We need to have a "band day" like most other schools have. Invite a ton of HS marching bands to the game (not like we don't have the tickets). It's free recruiting for the band, and it's an easy show week for those times when you get 3-4 home games in a row (just make a big block M and fill it with HS kids blasting away with our band on easy pep band/patriotic tunes + the rouser.)
The recruiting aspect of this is huge. Most good college bands turn away 2 or 3 kids who audition for every one who makes it. After that process, they still only march the best ones and have the rest as alternates. In addition to increasing the baseline quality, you have the fear of being an alternate motivating the kids to be on top of their stuff and stay in shape physically and on their horns. We need the numbers of interested kids to let us be selective, and right now we don't have them. Before you bring it up, it has nothing to do with quality of the football team. There are plenty of schools with historically sucky teams but good bands. Michigan State, Illinois, and Purdue come to mind immediately.
Lastly, when I make my millions, the first check is going to buy the U of MN band a drill writer and the second is for an arranger. No more high school stock tunes and modern art fallopian tube forms.
Disagree. tOSU Marching Band is highly regarded as one of the best bands in the country (hence its stupid nickname) from a technical marching and musical perspective. They have a high audition-to-acceptance ratio
(link) of ~400 with 225 making the cut, 33 of those being alternates. That's as high as a band gets for tryout ratio at 1.77 to 1. Also notice what little time there is from audition (late August or Labor Day weekend) to the first game for this band.
Wisconsin has tryouts and has, again, 225 block spots for all field marching (pregame AND halftime), but 320 members. The tryout at the beginning of the year is for the block spots. The rest up the ~320 spots of uniformed band members. There are THEN alternated who wear red sweaters, black pants, and stand at attention at the back of the endzone during pregame. These are about 20-40 in number. So the ratio is clearly much lower.
I can't find numbers on other marching bands (USC comes to mind as does Michigan) that have a national reputation.
I think musically and marching our pregame is better than anything I've seen from WI (2 games at Camp Randall and their band here in 2003), but our halftime does bore people unless they're doing an interesting picture show. There's no reason they couldn't do high step for both pregame AND halftime.

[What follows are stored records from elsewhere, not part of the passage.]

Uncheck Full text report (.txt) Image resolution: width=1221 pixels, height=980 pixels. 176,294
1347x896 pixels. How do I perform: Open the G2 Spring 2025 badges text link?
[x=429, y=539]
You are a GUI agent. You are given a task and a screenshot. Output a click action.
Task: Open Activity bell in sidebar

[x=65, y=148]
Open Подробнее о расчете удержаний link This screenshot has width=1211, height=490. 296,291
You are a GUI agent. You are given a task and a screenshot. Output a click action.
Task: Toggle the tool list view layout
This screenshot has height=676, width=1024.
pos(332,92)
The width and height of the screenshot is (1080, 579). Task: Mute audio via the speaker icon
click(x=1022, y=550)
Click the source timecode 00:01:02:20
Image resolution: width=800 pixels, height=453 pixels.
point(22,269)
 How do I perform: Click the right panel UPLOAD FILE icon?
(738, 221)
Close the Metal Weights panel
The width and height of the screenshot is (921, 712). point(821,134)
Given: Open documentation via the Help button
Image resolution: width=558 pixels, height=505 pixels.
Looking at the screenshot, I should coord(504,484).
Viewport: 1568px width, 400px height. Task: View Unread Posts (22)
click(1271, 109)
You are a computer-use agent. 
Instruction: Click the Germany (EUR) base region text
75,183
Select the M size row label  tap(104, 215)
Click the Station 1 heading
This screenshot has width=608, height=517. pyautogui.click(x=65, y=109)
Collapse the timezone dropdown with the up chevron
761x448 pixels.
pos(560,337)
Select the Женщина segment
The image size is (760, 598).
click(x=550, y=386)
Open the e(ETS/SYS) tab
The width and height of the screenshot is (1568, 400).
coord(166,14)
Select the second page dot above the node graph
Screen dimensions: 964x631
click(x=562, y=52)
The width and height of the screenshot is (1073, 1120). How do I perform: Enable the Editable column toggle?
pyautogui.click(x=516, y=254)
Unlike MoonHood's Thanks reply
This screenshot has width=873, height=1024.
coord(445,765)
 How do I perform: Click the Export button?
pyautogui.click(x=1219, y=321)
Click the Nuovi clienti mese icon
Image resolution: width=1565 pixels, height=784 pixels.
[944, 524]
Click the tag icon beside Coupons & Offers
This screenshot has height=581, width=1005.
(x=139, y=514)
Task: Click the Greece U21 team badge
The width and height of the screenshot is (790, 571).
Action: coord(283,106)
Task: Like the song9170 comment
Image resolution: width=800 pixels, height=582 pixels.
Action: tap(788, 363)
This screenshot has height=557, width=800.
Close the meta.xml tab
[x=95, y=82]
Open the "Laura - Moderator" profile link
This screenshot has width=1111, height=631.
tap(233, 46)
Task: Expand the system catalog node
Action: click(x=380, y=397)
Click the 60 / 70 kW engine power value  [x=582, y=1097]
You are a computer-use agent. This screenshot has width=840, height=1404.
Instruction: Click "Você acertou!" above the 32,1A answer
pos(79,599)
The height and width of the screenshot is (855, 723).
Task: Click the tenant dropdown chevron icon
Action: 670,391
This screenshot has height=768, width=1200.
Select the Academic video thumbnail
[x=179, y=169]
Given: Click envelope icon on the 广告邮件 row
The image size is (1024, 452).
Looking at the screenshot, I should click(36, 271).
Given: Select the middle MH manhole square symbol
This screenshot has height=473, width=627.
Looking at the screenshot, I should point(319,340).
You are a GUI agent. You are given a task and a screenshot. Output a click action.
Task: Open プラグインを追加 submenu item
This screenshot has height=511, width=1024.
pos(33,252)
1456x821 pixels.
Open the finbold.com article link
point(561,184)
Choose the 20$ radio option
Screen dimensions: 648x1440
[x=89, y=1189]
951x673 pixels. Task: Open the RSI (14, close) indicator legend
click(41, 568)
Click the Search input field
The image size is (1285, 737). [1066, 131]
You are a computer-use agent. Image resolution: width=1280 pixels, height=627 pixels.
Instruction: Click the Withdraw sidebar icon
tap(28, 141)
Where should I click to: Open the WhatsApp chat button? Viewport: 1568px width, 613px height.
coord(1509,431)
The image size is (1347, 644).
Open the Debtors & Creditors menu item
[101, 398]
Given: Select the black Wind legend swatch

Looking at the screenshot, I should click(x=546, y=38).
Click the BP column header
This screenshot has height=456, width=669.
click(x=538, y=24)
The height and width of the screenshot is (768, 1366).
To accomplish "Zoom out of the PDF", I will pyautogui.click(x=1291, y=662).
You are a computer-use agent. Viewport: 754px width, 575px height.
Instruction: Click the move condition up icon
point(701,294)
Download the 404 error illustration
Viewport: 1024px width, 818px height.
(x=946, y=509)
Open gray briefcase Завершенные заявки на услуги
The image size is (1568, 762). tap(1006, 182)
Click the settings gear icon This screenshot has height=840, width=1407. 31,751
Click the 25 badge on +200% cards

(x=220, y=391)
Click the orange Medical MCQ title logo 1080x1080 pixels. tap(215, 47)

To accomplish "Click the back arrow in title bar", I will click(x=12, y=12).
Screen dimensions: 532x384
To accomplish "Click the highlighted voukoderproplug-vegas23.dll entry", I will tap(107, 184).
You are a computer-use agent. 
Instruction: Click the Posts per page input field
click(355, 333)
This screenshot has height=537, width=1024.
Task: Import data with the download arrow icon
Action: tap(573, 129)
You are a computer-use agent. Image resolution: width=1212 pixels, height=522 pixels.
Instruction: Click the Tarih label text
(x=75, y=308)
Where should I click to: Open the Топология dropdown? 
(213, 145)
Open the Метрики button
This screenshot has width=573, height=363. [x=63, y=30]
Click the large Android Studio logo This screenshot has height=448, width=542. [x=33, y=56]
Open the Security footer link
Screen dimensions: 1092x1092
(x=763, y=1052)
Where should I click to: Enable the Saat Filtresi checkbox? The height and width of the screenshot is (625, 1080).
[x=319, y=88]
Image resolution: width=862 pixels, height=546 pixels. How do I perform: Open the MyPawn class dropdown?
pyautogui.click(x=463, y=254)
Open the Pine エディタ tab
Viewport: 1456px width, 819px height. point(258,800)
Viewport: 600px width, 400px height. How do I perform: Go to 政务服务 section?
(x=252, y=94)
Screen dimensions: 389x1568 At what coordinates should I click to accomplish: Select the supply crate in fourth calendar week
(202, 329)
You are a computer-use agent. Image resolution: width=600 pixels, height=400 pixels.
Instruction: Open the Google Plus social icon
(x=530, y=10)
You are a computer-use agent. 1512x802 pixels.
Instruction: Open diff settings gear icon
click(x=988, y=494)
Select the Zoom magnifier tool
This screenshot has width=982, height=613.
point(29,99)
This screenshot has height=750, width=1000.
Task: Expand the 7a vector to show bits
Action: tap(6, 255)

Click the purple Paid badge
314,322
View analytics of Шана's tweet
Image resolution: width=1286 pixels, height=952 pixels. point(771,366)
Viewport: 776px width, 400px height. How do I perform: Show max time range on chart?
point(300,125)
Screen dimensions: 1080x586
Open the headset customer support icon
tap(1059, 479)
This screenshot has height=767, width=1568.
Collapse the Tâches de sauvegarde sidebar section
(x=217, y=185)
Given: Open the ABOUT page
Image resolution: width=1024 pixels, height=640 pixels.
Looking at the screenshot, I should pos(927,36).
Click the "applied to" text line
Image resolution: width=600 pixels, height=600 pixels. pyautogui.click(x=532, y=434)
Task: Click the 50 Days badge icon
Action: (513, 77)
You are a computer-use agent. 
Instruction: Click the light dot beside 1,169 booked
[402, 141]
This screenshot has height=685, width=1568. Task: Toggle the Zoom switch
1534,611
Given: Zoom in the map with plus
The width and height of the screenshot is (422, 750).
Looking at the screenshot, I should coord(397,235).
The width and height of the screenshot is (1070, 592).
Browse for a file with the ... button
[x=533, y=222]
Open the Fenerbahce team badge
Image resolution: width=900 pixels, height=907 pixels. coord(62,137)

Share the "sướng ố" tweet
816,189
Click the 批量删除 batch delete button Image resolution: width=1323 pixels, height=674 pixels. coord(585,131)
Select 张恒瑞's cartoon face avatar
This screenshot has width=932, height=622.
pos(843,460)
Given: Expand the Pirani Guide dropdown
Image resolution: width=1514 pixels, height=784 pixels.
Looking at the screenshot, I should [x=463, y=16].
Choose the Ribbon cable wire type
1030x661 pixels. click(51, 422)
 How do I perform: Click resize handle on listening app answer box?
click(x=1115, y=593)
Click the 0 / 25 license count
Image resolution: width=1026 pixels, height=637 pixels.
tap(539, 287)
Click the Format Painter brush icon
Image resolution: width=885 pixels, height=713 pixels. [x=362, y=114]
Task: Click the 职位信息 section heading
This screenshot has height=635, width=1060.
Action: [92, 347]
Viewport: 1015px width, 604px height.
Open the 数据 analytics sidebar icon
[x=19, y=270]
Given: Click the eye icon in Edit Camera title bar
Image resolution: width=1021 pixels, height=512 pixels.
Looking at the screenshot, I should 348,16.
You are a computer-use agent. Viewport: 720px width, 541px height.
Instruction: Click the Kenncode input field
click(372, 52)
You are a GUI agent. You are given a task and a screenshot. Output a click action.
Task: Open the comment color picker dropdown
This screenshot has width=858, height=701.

I marched for 4 years and can tell you I was tired at the end of the day but absolutely would have done it if asked.
I also do wish the instrumentation/recruiting focused on getting more brass. Having flags doesn't bother me but having only 30-32 total trombones (28 in pregame block), in the teens for tubas, and 60-something trumpets doesn't give the full sound we hear from other bands. Unfortunately we can't put a gun to the brass players of the state. I think a stronger football team would definitely excite HS band players to try out for the MN band...
Ultimately, though, a band will be recognized if the team is doing well. They go to bigger bowl games and get TV time, are heard more, their fight song is more "iconic" (think Michigan, USC, Notre Dame), even un-unique things you do are seen as cool (drum major back bend for example). Kids in HS want to be that person that plays the fight song when the team beats X rival. It snowballs.